To celebrate these projects, Edun has launched another T-shirt design competition with pupils from the Homeleigh School in East London, with entries currently on display in Liberty to be judged by the public. The winning T-shirt design will go on sale at Liberty in November.
“It’s taken five years to get where we are, but now we have a strong team, creative vision and each year we seek to grow more in Africa and make more in Africa.” Ali says. “There’s a lot of complications, a lot of corruption. But we are establishing the aesthetic of Edun and little by little we are getting there. This summer’s collection for example, has a lot of beading and leather details from Africa. When we started we were so naive; we thought we could do more. But we were on the road alone. Now, with LVMH, it has given us more muscle. We can see we will achieve our missions. To have everything made there would be a dream. It’s not impossible, it is just going to take time”.
In line with Edun’s objectives, the pre-fall collection proper, takes its inspiration from Africa and the effortless style it evokes of travellers on a journey through the Sahara Desert. In sand tones, in a mix of cotton, hemp, denim and linen, the collection is available from Liberty, from £44 - £635.

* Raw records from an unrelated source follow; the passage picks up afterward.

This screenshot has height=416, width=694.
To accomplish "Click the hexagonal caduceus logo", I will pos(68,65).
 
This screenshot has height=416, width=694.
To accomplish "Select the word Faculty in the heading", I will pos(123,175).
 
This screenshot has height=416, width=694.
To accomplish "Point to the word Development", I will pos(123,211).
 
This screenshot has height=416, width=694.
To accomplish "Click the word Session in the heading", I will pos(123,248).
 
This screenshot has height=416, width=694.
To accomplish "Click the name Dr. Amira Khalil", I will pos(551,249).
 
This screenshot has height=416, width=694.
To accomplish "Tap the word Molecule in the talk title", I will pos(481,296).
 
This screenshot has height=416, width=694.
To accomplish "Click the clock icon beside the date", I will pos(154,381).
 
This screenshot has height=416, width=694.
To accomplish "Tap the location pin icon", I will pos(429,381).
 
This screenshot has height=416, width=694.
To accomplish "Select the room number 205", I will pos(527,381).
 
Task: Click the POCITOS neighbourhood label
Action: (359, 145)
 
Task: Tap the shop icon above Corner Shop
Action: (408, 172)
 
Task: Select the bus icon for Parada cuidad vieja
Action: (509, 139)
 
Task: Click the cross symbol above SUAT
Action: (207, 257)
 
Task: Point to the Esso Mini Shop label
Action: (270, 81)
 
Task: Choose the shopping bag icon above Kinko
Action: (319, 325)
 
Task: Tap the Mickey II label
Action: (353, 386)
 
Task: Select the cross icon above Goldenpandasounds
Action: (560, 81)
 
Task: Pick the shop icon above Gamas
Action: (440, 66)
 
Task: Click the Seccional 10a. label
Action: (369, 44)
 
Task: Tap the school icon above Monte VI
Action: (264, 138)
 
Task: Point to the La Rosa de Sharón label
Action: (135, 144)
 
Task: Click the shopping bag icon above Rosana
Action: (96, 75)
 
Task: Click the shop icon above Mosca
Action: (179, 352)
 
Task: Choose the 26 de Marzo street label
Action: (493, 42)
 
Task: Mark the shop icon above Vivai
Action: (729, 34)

The recent appointment of the Paris-based, Irish designer, Sharon Wauchob, as Edun’s creative director, is intended to further broaden the brand’s fashion offering and to make more use of the African connection. Wauchob, who has made several visits to Africa, will show her first Edun collection at the forthcoming New York Fashion Week in September - coincidentally also the first time Edun has ever staged a catwalk show. Included on the runway will be some of the Bidii School T-shirts. Out of Africa indeed!